#### Texte cité ####

Printemps 1946, au-dessus de Lans-en-Vercors sur le plateau des Ramées, autour des professeurs Józef Mul (cravate rayée) et Stefan Wrona (cravate unie).

Zakrzewski Janusz Zdzisław

— Élève

Zakrzewski Janusz Zdzisław

2e année de lycée 1940-1941.

Janusz est né le 7 mai 1924 à Poznań (Pologne). Il est le fils d’un officier d’état-major aux nombreux changements d’affectation dont le dernier l’amène à Bucarest.

Le 1er septembre 1939, Janusz, est à Varsovie. Il est scout, affecté à une équipe de défense aérienne avec pour mission d’éteindre les feux causés par les bombes incendiaires. Quand la Pologne est envahie, il se replie avec l’armée polonaise en Roumanie puis rejoint Paris d’où il tente sans succès d’aller en Angleterre. Il gagne Saint-Jean-de-Luz, Bordeaux et Nice où il rencontre Kazimierz Fabierkiewicz, le directeur du lycée polonais Cyprian Norwid de Paris maintenant fermé. Janusz est dirigé vers le refuge polonais de Juan-les-Pins où il rencontre Janusz Sopoćko. Ils apprennent la création d’un nouveau lycée polonais Cyprian Norwid à Villard-de-Lans. Ils le rejoignent à son ouverture à l’automne 1940.

En 1941, Janusz obtient le baccalauréat et entre à l’Institut polytechnique de Grenoble, département électricité. Il rejoint la POWN et circule entre Grenoble et Lyon.

En avril 1943, avec Janusz Sopoćko, ils reçoivent l’ordre du colonel Jaklicz de rejoindre l’Angleterre pour y intégrer l’armée polonaise. Ils sont arrêtés à Le Boulou, près de Perpignan (Pyrénées-Orientales). Ils sont incarcérés dans la citadelle de Perpignan. Après des interrogatoires particulièrement sévères, ils sont envoyés à Royallieu, au camp de transit, triage et affectation (frontstalag 122), situé à Compiègne.

Le 25 juin, ils sont acheminés vers un camp de concentration du II Reich. Le 27 juin, ils arrivent à Buchenwald. Ils sont enregistrés comme déporté relevant de l’opération Meerschaum (Écume de mer) dont l’objectif est de gérer plus rationnellement l’affectation des prisonniers à la production de guerre allemande. Ils reçoivent les numéros de matricule 14821 et 14822. Ils déclarent tous deux avoir des compétences de serrurier. Il est aussi noté que Janusz parle le français, l’allemand et l’anglais, qu’il est étudiant en électrotechnique, que sa mère Anatolia réside à l’hôtel du Manoir à Vic-sur-Cère (Cantal).

#### Données ####

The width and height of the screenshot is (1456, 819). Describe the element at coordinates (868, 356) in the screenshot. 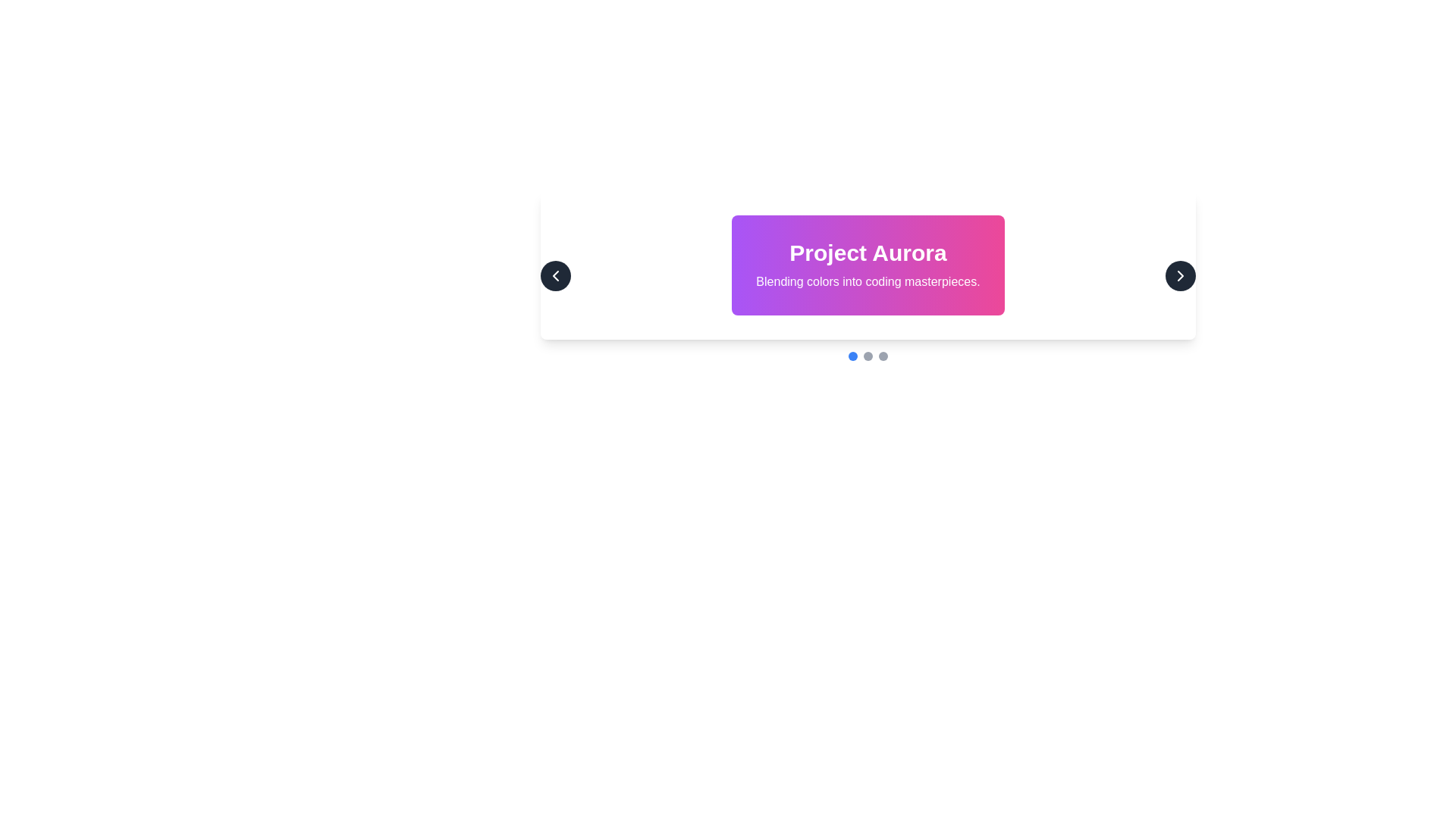

I see `the active blue circle in the Carousel navigation indicator located at the bottom of the 'Project Aurora' card layout` at that location.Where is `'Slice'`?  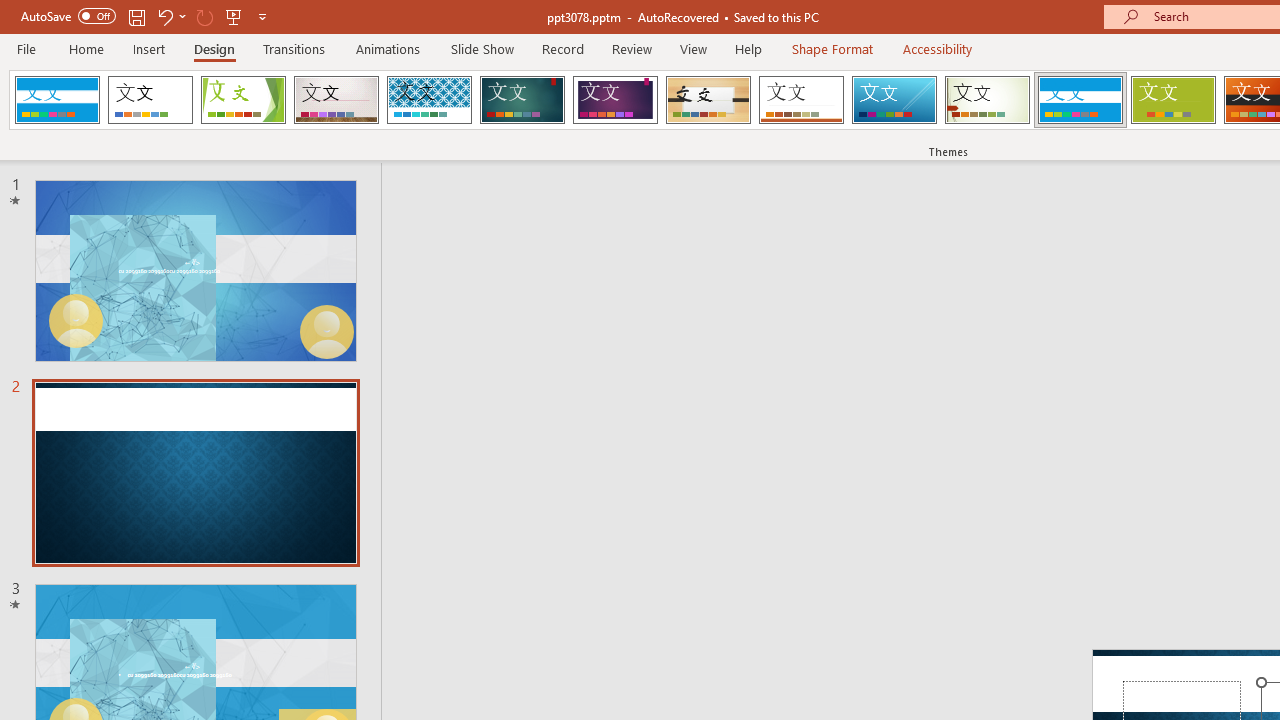 'Slice' is located at coordinates (893, 100).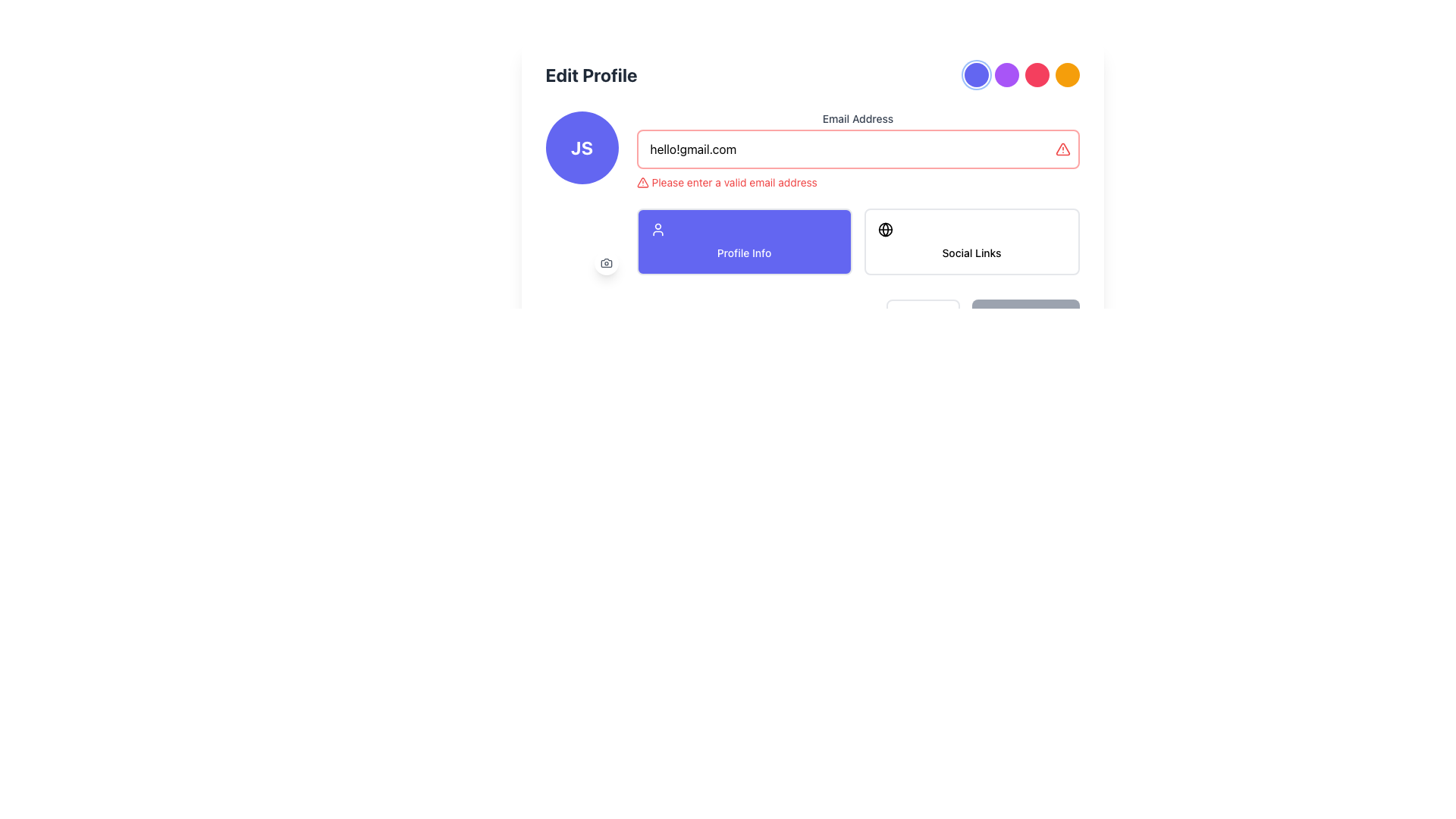 This screenshot has height=819, width=1456. Describe the element at coordinates (858, 241) in the screenshot. I see `the 'Profile Info' button in the Navigation button group to highlight it` at that location.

####

Exercices à faire:
1) Recopiez la biographie de Janusz Zakrzewski de « Janusz est né » jusqu'à « ouverture à l’automne 1940. », en remplaçant « Bucarest » par « Cracovie ».
2) Écrivez la suite de la biographie de Janusz Zakrzewski, à partir de sa dernière phrase.

Réponses par exercice:
1)
Janusz est né le 7 mai 1924 à Poznań (Pologne). Il est le fils d’un officier d’état-major aux nombreux changements d’affectation dont le dernier l’amène à Cracovie.

Le 1er septembre 1939, Janusz, est à Varsovie. Il est scout, affecté à une équipe de défense aérienne avec pour mission d’éteindre les feux causés par les bombes incendiaires. Quand la Pologne est envahie, il se replie avec l’armée polonaise en Roumanie puis rejoint Paris d’où il tente sans succès d’aller en Angleterre. Il gagne Saint-Jean-de-Luz, Bordeaux et Nice où il rencontre Kazimierz Fabierkiewicz, le directeur du lycée polonais Cyprian Norwid de Paris maintenant fermé. Janusz est dirigé vers le refuge polonais de Juan-les-Pins où il rencontre Janusz Sopoćko. Ils apprennent la création d’un nouveau lycée polonais Cyprian Norwid à Villard-de-Lans. Ils le rejoignent à son ouverture à l’automne 1940.

2)
Janusz est affecté au blok 59. Il passe par plusieurs kommandos de travail (carrière, usine métallurgique, construction de voies ferrées). Au cours de cette période, le camp est bombardé et ses effets personnels sont détruits. À quatre reprises, il reçoit un secours financier pour les petits achats au camp d’un Kazimierz Urbańczyk, domicilié à Lyon. Après une tentative d’évasion, il est envoyé au camp central où il rencontre Zygmunt Lubicz-Zaleski (voir le parcours suivant), directeur du lycée polonais de Villard-de-Lans, son professeur. Il tombe alors malade et entre à l’infirmerie du camp.

Début avril, la plupart des détenus sont évacués en train vers Flossenbürg. Janusz n’en est pas. L’organisation clandestine des prisonniers prend le contrôle du camp. Le 11 avril 1945, quand l’armée américaine arrive, les détenus leur remettent les SS qu’ils ont capturés. Janusz, très malade, est rapatrié vers la France.

Dans les semaines et les années qui suivent, Janusz, souffre de tuberculose. Il fait des séjours au sanatorium d’Hauteville (Ain). Il y rencontre sa future compagne. En 1948, revenu en Pologne, Janusz reprend ses études d’électricité à l’École polytechnique de Varsovie. Elles le mèneront à une brillante carrière dans son pays et en Afrique.

Honneurs France

  • Médaille de Déporté résistant.

Janusz Zakrzewski témoigne dans Notre école

Je suis arrivé à Villard pour l’année scolaire 1940-1941 avec mon ami Janusz Sopoćko. Il a rejoint la classe de Seconde et moi celle de Première. Au lycée, chacun de nous a vécu sa vie indépendamment de l’autre. Avant et après notre séjour à Villard, au contraire, nous avons été très liés.

Le professeur Zaleski était, quant à lui, indéniablement celui qui jouissait de la plus grande autorité morale et intellectuelle à Villard. Je ne parlerai pas ici de ce que le lycée lui devait en tant que fondateur, de l’ambiance qui y régnait ou du niveau de l’enseignement donné dans la mesure où ce sont là des mérites connus de tous. En revanche, il me semble pertinent de noter une rencontre avec le professeur Zaleski que Janusz Sopoćko et moi avons faite hors du lycée.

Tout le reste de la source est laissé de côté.